As an example, this Waffle configuration file:

  "sourcesPath": "./some_custom/contracts_path",
  "targetPath": "../some_custom/build",
  "solcVersion": "v0.4.24+commit.e67f0147",
  "compilerOptions": {
    "evmVersion": "constantinople",
    "optimizer": {
      "enabled": true,
      "runs": 200

Would translate into this Hardhat config:

module.exports = {
  paths: {
    sources: "./some_custom/contracts_path",
    artifacts: "../some_custom/build",
  solidity: {
    version: "0.4.24", // Note that this only has the version number
    settings: {
      evmVersion: "constantinople",
      optimizer: {
        enabled: true,
        runs: 200,

If you're migrating an existing Waffle project to Hardhat, then the minimum configuration you'll need is changing Hardhat's compilation output path, since Waffle uses a different one by default:


module.exports = {
  paths: {
    artifacts: "./build",

# Adapting the tests

Now, when testing using a standalone Waffle setup, you should use the different parts of Waffle from Hardhat.

For example, instead of doing:

const { deployContract } = require("ethereum-waffle");

You should do:

const { waffle } = require("hardhat");
const { deployContract } = waffle;


Importing Waffle's functions from ethereum-waffle, can lead to multiple problems.

For example, Waffle has a default gas limit(opens new window) of 4 million gas for contract deployment transactions, which is normally too low.

Please, make sure you import them from the waffle field of the Hardhat Runtime Environment.
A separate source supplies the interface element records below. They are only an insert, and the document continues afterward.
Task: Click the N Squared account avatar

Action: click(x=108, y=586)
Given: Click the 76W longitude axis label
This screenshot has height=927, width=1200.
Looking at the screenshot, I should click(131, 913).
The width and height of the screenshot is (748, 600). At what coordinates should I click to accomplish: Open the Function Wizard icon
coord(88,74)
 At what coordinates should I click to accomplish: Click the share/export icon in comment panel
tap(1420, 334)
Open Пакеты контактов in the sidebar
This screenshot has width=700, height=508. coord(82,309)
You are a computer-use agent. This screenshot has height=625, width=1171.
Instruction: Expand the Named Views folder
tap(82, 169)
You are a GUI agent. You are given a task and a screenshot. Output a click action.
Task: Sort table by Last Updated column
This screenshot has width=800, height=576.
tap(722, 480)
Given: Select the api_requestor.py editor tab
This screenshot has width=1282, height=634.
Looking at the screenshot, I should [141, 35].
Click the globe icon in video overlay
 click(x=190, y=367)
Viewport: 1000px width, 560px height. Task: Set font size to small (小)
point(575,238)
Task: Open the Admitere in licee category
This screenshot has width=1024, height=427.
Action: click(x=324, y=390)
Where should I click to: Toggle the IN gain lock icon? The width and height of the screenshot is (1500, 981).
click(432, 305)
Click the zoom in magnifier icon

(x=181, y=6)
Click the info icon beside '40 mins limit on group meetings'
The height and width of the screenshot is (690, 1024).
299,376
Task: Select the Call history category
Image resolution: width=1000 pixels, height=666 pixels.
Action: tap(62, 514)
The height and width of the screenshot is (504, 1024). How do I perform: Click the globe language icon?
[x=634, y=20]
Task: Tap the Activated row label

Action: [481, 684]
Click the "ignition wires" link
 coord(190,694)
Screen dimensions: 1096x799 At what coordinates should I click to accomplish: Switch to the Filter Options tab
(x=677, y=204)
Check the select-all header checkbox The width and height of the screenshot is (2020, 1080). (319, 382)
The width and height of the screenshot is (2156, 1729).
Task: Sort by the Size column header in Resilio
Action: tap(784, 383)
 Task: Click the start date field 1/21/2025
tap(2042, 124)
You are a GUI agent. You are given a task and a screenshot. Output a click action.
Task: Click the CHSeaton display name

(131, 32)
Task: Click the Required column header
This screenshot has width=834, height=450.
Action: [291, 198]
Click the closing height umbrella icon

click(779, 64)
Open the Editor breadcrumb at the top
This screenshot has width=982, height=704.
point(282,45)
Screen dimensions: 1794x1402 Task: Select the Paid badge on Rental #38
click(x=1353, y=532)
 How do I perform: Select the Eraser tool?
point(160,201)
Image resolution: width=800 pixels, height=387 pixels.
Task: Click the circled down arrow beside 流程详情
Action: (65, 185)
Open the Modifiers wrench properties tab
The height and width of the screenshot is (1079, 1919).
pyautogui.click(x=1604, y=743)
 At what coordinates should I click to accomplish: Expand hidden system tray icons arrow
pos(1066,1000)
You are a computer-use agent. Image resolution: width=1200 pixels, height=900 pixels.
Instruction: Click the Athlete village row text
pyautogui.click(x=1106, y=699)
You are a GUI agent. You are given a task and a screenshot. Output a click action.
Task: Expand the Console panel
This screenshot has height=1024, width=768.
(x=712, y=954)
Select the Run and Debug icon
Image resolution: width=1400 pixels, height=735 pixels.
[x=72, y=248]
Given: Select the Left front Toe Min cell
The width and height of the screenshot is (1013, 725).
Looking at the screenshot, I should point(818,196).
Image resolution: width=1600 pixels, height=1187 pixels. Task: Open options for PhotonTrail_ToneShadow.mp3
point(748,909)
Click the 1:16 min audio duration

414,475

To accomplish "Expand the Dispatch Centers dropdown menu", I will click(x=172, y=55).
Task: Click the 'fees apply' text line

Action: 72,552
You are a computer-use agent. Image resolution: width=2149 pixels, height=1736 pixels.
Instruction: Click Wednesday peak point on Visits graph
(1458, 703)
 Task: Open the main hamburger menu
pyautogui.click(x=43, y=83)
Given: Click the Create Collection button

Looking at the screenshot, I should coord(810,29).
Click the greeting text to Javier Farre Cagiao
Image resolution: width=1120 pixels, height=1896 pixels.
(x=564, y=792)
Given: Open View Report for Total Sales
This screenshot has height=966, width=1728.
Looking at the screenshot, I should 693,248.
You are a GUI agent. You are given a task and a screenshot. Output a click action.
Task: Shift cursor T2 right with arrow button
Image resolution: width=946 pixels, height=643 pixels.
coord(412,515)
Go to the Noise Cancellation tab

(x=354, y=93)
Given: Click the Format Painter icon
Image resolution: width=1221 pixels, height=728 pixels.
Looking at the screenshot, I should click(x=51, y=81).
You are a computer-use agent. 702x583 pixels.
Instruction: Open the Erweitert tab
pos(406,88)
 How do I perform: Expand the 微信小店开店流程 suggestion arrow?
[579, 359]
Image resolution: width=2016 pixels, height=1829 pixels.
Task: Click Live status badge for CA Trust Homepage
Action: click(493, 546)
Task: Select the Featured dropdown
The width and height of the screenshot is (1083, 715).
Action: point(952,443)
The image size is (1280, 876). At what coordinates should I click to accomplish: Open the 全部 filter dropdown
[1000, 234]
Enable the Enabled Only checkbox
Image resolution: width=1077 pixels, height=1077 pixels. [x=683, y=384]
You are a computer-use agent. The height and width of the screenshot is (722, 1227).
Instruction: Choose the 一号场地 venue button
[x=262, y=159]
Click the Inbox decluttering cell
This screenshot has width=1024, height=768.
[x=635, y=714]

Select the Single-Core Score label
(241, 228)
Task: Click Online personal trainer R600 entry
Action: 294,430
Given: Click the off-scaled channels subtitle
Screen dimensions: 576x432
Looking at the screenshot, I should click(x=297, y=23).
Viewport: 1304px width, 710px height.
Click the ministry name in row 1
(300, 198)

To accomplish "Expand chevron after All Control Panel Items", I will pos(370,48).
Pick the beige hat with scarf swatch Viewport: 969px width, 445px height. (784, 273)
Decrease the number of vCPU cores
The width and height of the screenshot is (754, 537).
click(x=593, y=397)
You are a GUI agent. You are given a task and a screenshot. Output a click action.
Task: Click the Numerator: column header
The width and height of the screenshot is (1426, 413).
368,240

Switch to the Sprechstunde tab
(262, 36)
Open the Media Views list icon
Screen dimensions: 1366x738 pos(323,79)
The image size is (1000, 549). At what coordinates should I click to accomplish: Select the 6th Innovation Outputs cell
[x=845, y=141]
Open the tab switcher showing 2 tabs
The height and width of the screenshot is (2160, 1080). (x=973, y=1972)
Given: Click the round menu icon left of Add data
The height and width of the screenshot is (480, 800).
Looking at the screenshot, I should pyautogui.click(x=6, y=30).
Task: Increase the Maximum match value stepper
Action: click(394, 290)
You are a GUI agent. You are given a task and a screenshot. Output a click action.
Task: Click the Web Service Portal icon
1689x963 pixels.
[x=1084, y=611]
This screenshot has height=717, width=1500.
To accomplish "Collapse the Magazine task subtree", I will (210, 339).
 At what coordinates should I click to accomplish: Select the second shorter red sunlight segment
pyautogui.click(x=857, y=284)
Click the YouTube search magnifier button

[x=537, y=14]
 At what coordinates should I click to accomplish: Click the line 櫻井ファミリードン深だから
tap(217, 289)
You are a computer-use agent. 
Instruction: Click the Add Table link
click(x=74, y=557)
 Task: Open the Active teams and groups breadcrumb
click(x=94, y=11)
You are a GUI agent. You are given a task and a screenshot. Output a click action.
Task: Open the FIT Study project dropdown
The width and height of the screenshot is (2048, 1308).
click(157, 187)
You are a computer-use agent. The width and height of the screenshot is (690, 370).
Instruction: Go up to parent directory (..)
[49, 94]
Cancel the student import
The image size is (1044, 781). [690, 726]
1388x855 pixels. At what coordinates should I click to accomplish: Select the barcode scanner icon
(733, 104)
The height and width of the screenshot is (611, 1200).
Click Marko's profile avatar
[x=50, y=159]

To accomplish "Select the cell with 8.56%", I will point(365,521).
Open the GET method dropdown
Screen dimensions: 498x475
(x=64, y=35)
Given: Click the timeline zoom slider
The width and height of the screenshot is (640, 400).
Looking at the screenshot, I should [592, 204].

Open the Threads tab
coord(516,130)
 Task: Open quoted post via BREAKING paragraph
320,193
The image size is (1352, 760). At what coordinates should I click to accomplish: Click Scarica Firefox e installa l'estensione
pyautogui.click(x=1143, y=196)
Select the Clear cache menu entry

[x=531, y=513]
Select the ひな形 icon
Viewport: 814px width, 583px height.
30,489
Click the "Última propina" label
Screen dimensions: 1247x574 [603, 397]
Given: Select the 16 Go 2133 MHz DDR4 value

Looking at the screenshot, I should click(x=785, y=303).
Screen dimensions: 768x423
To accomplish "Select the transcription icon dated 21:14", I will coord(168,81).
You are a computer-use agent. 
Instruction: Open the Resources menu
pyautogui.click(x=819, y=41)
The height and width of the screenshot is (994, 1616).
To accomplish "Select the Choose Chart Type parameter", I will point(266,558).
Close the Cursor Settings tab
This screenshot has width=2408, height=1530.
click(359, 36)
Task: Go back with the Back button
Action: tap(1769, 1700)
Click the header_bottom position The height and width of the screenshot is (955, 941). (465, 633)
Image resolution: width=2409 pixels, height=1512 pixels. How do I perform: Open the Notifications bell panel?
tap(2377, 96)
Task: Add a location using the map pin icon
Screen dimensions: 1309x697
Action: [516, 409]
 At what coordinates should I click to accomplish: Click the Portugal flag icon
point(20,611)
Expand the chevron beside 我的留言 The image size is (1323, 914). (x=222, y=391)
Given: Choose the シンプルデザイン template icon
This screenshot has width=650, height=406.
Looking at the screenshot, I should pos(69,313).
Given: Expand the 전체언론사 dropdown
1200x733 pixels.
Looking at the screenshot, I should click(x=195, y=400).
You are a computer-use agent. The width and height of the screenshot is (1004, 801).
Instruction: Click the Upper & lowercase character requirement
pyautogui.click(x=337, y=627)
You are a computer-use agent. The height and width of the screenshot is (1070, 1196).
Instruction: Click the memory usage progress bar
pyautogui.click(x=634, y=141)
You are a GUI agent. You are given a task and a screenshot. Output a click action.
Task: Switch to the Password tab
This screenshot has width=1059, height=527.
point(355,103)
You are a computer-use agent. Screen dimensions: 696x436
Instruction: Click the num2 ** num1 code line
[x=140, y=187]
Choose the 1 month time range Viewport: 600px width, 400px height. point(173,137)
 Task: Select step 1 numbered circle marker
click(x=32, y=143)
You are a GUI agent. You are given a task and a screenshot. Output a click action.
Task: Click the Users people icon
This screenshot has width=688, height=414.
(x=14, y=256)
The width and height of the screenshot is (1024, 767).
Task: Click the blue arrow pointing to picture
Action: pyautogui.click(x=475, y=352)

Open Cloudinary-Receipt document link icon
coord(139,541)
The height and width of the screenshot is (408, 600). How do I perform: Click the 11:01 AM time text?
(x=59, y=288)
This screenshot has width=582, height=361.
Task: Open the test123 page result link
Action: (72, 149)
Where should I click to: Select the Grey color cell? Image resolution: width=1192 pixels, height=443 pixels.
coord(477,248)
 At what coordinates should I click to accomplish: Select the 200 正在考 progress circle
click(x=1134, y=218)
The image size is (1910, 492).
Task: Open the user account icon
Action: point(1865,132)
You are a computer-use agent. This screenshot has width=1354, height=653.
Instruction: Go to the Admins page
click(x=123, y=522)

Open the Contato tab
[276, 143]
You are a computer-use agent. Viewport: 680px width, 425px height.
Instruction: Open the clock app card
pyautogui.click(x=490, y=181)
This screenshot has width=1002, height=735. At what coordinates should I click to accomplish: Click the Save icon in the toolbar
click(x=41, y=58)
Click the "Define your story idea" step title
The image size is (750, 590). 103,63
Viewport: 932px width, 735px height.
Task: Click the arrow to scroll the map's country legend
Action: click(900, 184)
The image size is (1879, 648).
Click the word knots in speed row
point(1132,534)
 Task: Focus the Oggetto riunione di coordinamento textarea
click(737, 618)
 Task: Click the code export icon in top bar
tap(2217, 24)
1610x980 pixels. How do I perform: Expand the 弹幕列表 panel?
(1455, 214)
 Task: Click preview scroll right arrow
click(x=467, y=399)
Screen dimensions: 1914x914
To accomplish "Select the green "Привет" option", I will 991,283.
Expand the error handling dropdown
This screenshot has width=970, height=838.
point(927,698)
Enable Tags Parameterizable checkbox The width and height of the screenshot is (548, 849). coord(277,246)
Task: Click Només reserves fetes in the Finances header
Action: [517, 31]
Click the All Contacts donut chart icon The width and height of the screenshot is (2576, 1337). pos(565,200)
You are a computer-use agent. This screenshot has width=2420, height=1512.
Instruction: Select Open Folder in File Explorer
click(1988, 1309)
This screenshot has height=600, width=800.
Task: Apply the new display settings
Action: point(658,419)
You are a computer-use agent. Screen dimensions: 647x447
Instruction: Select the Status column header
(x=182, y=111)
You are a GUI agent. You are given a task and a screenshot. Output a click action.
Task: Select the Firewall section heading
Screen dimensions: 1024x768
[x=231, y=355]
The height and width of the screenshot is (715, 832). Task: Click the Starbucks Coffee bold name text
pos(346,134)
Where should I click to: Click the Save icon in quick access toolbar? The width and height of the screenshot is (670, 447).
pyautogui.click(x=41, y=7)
It is a version of Waffle adapted to work well with Hardhat.

Also, you don't need to call chai.use. This initialization is already handled by @nomiclabs/hardhat-waffle. Just be sure to include require("@nomiclabs/hardhat-waffle"); in your Hardhat config.

Finally, instead of initializing a MockProvider, just use the plugin's provider like this

const { waffle } = require("hardhat");
const provider = waffle.provider;

Run your tests with npx hardhat test and you should get stack traces when a transaction fails.